Las claves: la normalidad va volviendo a Venezuela y a las inversiones de Repsol en el país
Es de desear que la nueva línea política de Caracas dé más certidumbre a las empresas y favorezca el desarrollo del país
Venezuela va recuperando cierto modo de seguridad jurídica, al menos para las empresas, en una chocante evolución del régimen tras la captura de Nicolás Maduro por EE UU. Repsol recuperará el control de sus operaciones petrolíferas en el país, que habían quedado en suspenso, al igual que el de sus actividades de gas. La idea es incrementar la producción de Petroquiriquire en un plazo de 12 meses. En paralelo, la Asamblea Nacional del país ha reformado la Ley de Hidrocarburos, a fin de facilitar la inversión extranjera y privada. Aunque el cambio esté tutelado por Washington –a cambio de eliminar sus sanciones–, es de desear que la nueva línea política venezolana dé más certidumbre a las empresas y favorezca el desarrollo del país, en beneficio también de sus ciudadanos.
La situación está permitiendo a su vez el transporte de petróleo desde el país caribeño hasta España, lo cual alivia en parte la caída del tráfico procedente de Irán. Para Repsol, es un logro importante retomar la normalidad en uno de sus territorios principales, en el que opera desde 1993.
La morosidad de la Administración es un pésimo ejemplo y, sobre todo, ilegal
No por habitual es menos censurable la morosidad de las grandes empresas y de las Administraciones públicas. En 2025, según una encuesta entre pymes de la Plataforma Multisectorial contra la Morosidad, creció en tres días en ambos casos: hasta los 67 y los 70 días. Da un pésimo ejemplo, además, que el sector público pague casi tan tarde como las propias corporaciones, cuando su plazo normativo es la mitad, 30 días frente a 60.
Las pequeñas y medianas empresas están acostumbradas a sobrevivir en estas condiciones, pero no es de recibo que el Estado trate así a buena parte del tejido económico.

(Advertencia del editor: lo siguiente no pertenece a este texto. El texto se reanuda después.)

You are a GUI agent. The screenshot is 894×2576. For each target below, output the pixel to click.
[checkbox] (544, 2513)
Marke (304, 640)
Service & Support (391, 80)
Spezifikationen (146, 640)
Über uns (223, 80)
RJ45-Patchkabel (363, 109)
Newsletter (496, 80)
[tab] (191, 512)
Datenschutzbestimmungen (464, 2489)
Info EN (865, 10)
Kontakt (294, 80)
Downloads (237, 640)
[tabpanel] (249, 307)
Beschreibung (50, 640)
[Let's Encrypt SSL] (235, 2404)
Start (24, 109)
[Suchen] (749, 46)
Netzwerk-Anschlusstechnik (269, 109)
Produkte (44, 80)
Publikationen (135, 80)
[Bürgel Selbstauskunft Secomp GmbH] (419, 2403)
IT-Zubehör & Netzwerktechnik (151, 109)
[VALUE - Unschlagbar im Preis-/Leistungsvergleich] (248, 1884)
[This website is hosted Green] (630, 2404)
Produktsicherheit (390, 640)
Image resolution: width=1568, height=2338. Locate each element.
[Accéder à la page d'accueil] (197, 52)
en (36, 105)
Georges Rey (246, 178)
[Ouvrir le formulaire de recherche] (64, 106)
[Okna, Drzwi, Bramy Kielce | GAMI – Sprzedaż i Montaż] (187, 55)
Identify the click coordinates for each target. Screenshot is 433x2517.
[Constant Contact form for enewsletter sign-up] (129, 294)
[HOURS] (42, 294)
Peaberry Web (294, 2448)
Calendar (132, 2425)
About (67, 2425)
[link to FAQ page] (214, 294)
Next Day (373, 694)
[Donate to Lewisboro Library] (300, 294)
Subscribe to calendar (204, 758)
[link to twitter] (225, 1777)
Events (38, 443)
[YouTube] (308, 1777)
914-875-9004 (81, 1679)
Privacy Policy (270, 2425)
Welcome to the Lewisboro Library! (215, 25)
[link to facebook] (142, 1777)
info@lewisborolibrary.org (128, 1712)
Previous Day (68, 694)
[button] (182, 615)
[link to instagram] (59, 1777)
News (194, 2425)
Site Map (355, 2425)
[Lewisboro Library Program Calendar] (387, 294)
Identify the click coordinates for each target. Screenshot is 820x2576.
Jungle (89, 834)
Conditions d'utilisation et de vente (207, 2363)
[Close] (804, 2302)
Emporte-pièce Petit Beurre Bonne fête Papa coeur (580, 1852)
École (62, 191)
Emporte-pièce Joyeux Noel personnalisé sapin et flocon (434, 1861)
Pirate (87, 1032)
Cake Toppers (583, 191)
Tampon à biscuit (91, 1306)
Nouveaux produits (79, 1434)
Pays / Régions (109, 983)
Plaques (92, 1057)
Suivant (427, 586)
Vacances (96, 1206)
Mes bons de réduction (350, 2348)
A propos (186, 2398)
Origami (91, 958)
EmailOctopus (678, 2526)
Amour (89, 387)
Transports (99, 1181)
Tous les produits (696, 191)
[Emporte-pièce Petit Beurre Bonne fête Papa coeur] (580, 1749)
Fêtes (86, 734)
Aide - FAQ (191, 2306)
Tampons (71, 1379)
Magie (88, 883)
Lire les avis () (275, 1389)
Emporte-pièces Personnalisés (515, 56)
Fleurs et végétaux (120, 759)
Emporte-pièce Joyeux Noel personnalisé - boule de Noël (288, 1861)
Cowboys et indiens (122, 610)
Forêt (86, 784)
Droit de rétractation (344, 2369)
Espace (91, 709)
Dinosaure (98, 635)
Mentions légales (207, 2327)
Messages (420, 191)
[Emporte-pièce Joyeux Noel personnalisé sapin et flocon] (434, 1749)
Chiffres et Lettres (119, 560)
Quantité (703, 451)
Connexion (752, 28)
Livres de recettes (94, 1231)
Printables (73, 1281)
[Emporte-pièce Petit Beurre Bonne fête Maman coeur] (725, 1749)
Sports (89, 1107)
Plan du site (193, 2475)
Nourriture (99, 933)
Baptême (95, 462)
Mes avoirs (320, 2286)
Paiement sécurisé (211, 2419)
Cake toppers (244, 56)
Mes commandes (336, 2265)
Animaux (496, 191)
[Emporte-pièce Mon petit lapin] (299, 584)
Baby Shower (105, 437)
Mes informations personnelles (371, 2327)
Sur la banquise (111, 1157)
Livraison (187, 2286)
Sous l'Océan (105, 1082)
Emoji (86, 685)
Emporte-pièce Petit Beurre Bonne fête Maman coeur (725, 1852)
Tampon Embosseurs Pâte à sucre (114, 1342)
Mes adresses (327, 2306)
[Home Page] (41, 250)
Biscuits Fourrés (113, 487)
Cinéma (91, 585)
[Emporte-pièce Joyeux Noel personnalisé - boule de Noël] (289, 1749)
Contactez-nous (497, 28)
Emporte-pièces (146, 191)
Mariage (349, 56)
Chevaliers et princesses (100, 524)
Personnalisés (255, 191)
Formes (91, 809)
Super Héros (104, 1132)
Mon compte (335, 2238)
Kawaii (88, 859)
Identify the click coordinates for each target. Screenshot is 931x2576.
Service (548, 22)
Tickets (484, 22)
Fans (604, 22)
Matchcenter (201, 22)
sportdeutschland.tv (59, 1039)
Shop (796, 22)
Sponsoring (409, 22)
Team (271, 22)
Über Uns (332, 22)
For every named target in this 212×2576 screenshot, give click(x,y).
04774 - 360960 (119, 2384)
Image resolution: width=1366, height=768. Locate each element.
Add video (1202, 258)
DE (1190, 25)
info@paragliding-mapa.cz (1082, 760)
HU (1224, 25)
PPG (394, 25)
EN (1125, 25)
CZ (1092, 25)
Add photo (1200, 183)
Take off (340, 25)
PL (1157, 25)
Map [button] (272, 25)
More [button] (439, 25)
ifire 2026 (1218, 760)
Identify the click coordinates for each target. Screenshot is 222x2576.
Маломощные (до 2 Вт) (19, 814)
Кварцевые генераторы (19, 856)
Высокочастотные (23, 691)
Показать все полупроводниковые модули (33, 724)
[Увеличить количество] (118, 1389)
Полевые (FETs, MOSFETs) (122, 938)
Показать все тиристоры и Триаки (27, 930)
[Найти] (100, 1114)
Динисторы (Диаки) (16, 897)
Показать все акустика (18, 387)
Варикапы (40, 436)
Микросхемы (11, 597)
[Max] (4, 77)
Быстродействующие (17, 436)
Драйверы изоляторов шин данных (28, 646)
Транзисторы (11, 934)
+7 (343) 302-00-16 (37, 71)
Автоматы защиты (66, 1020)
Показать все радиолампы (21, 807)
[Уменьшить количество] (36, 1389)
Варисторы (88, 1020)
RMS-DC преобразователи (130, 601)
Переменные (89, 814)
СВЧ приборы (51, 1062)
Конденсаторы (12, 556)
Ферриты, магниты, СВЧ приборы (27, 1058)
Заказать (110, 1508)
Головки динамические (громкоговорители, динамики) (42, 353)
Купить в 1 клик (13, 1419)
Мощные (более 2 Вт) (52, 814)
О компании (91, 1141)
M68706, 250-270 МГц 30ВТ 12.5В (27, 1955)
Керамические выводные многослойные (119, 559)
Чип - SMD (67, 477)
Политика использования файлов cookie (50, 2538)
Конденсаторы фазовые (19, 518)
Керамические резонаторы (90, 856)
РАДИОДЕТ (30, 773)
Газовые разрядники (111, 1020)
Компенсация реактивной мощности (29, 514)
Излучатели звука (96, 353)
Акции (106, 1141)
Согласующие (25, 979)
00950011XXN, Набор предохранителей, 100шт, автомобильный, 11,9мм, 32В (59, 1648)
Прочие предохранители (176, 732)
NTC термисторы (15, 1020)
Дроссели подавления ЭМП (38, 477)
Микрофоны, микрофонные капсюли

El alquiler de la vivienda se come la subida de los ingresos de los más vulnerables
Tradicionalmente, en lo relativo a la vivienda, España ha sido un país de propietarios, con alergia al alquiler y al cambio de domicilio, frente a otros países europeos o Estados Unidos, donde cambiar de ciudad o de casa es una práctica más natural. Pero se está produciendo una paulatina división social entre propietarios y alquilados: desde 2011, el porcentaje de familias dueñas de la casa que habitan ha caído del 90% al 70,6%, según el Banco de España. Los datos indican que, pese a que las rentas más bajas están subiendo más, sus receptores son los que tienen cada vez más difícil comprarse una casa. El incremento de sus ingresos acaba siendo absorbido por las rentas del alquiler –que crecen más deprisa– y acaba en los bolsillos de los caseros.
La frase del día
Os dejamos en esta jungla [de las redes sociales] y eso os ha robado la atención. Tenemos que tomarnos las cosas con más calma y ayudaros a convertiros en adultos y, sobre todo, en ciudadanosEmmanuel Macron, presidente de Francia
La sabiduría de las masas... o de la información privilegiada
Es conocido el valor de la sabiduría de las masas, capaces de acertar, en conjunto y de media, valores o cifras complejas de predecir. Es lo que subyace, de hecho, a los mercados de Bolsa, que funcionan correctamente en teoría; en la práctica, se forman burbujas cuando hay pensamiento gregario. Ahora, un estudio académico afirma que los apostantes de Polymarket aciertan más que los analistas al predecir malos resultados empresariales. Eso sí, los investigadores admiten que puede haber detrás factores como el uso de la información privilegiada, sospechas que se han multiplicado últimamente tras grandes anuncios o acontecimientos políticos, en particular relacionados con la Casa Blanca. Es un fenómeno fascinante, además de algo inquietante.